Friday, January 6, 2012

Suffix sorting in linear time with no extra space

Suffix array construction (or, more generally, suffix sorting) is an important task of finding the lexical order of all sub-strings of a given string. It is heavily used in data indexing and BWT compression, which I've been doing for a long time to date.
First of all, it was surprising to me to discover that the subject is possible. By linear time I mean O(N) asymptotic execution time, where N is the input array size. By no extra space I mean that the only memory required is for the input array (N bytes), suffix array (4N bytes) and some constant storage (O(1) bytes).

Induction sort (SA-IS) is the key. Authors did a great work of exploring it. The major breakthrough was to use the induction to sort LMS sub-strings, in addition to using it afterwards to recover the order of all other strings. The only thing missing was a proper memory requirement for the algorithm. Authors claim 2N is the worst-case additional memory. Let's see how we can narrow this value down.

For an input string of size N, let's define M to be the total number of LMS-type suffixes. The memory (R(N,M) machine words) required for a recursive call consists of three sections:

  • Suffix storage = M
  • Data storage = M
  • Radix storage = K(M), where K(M) is the number of unique LMS sub-strings

R(N,M) = M + M + K(M) <= 3M/2

Now, let's split LMS sub-strings according to their length. There can be LMS of size 1. There are L2 of size 2, L3 of size 3, and so on. Let's now define M and N in terms of these numbers:
M = Sum(i){ Li }
N = Sum(i){ i * Li }

We know that LMS of different size can not be equal. Therefore, we can safely split K(M):
K(M) = Sum(i){ K(Li) } = K(L2) + K(L3) + ... + K(Li) + ...
K(Li) <= Li

We know that the maximum number of unique sub-strings of size 2 can not exceed 2^16, which is a rather small number.
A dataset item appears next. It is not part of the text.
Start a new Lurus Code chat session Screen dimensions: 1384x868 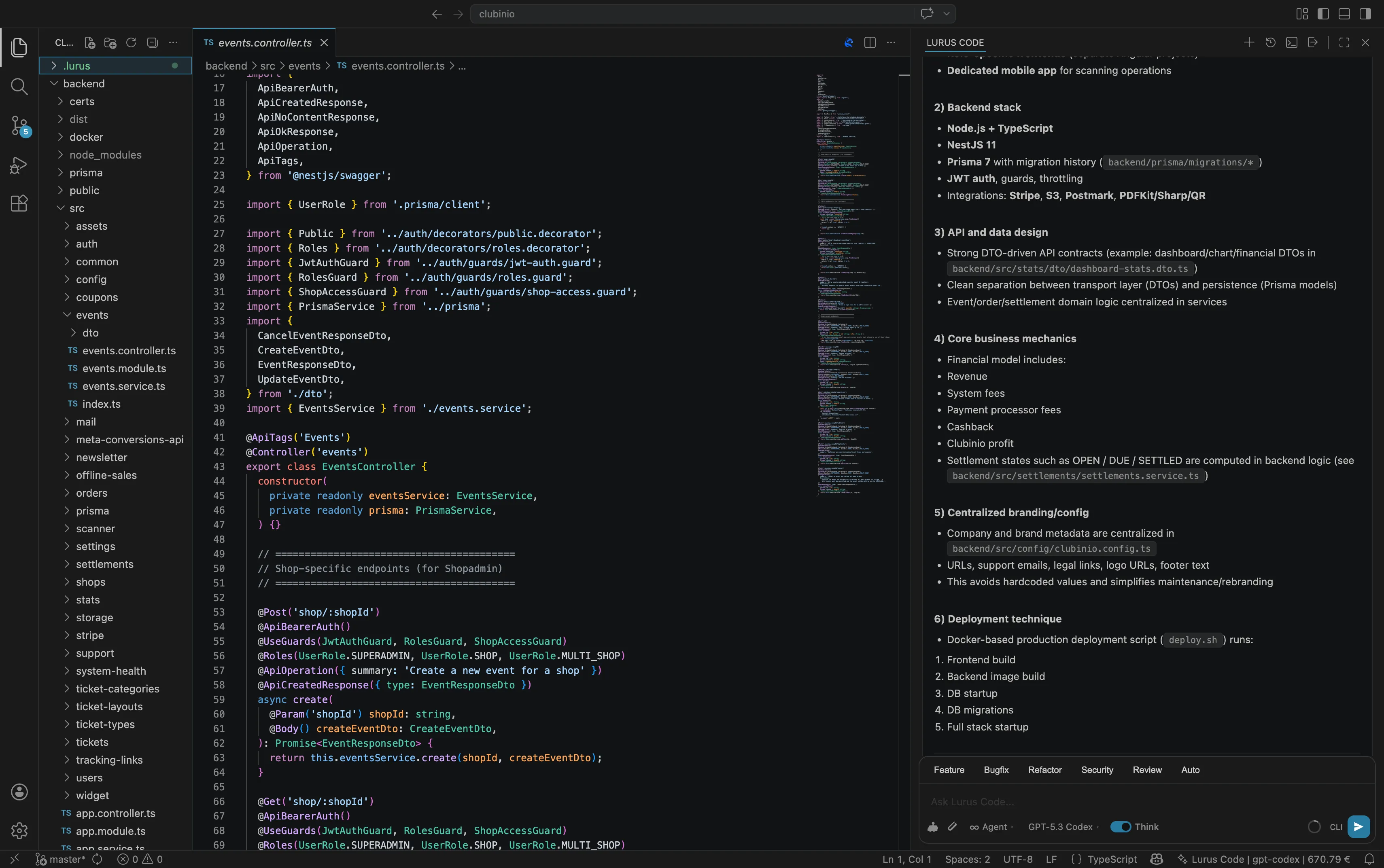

For the convenience let's name a=L2 and b=L3+L4+...= Sum(i>2){ Li }. It is the time to give a better upper bound to R(N,M):
M = a+b
N = 2L2 + 3L3 + 4L4 + ... <= 2L2 + 3(L2+L3+...) = 2a + 3b
R(N,M) = 2M + K(M) = 2a+2b + K(a) + K(b) <= 2a+2b + 2^16 + b = 2a+3b + 2^16 <= N+O(1)

Well, that's it. By carefully arranging the data in memory and allocating just 2^16 additional words we can perform a recursive call to SA-IS, and, therefore, construct a complete suffix array.

My version of SA-IS is called A7. Advantages to Yuta's SA-IS implementation (v2.4.1):
  • 5N is the worst-case memory requirement. It doesn't depend on the input.
  • No memory allocation/free calls inside the sorting procedure.
  • Data squeezing: using smaller data types for recursion if range allows.
  • Cleaner C++ code with more comments.